▶ [EXTRACTED TEXT]
Any suggestions for next steps?


----------



## Thebigzeus (Dec 2, 2018)

IIRC the negative battery cable issue can't be seen from visually inspecting, it's a bad crimp inside the connector. I would spend the $20 or whatever it is and replace it.


----------



## patomartinez10 (Nov 2, 2019)

check for resistance with a volt meter on your secondary coils. should be around ~13k ohms. i would mainly be worried with cylinder 4 as you are getting 304 only, even with a 300 code. my 300 misfire goes away when i turn on the car, and then it converts to 301 (in my case), so i'm assuming the same is happening to your gf's car.

you might also want to check your fuel injector connectors and prongs. your connectors should be getting 12V and the prongs should have roughly same resistance throughout all 4 injectors. based on 354, i'd say you have bad coils, but double check with the tests above.

▶ [SHORT EXERCISE 1] From the car misfire thread, write out the passage between "IIRC the negative" and "your gf's car.", inclusive.
▶ [SHORT EXERCISE 2] Extend the car misfire thread past its final post.

▶ [PROVIDED DATA]
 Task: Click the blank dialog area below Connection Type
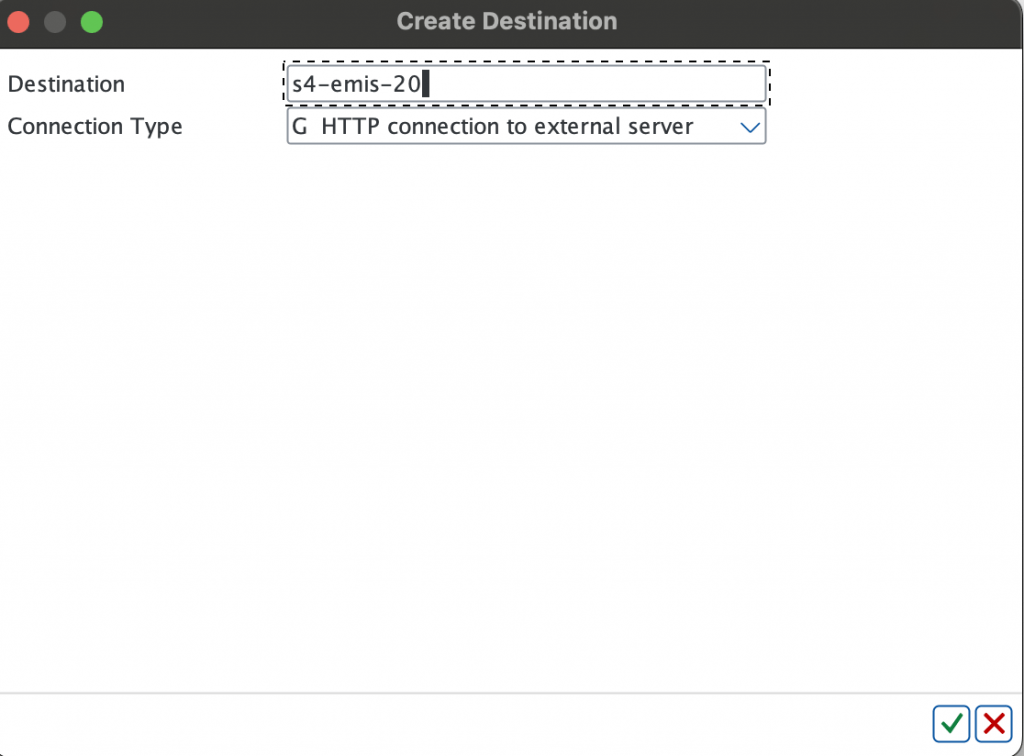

▶ [TASK ANSWER 1]
IIRC the negative battery cable issue can't be seen from visually inspecting, it's a bad crimp inside the connector. I would spend the $20 or whatever it is and replace it.


----------



## patomartinez10 (Nov 2, 2019)

check for resistance with a volt meter on your secondary coils. should be around ~13k ohms. i would mainly be worried with cylinder 4 as you are getting 304 only, even with a 300 code. my 300 misfire goes away when i turn on the car, and then it converts to 301 (in my case), so i'm assuming the same is happening to your gf's car.

▶ [TASK ANSWER 2]
----------



## karl_cruze14 (Nov 17, 2019)

buy something Japanese and your problems are gone. Make sure it's made in Japan though


----------



## plokie (Nov 12, 2019)

Replaced the negative battery cable now but no idea if it fixed the issue. The issue didn't reappear 4 days in a row before replacing the negative battery cable and it's been 3 days since. Hard to say when the issue was so intermittent


----------



## Scottydont1987! (Jul 28, 2017)

Any news on this. I am having the same problem.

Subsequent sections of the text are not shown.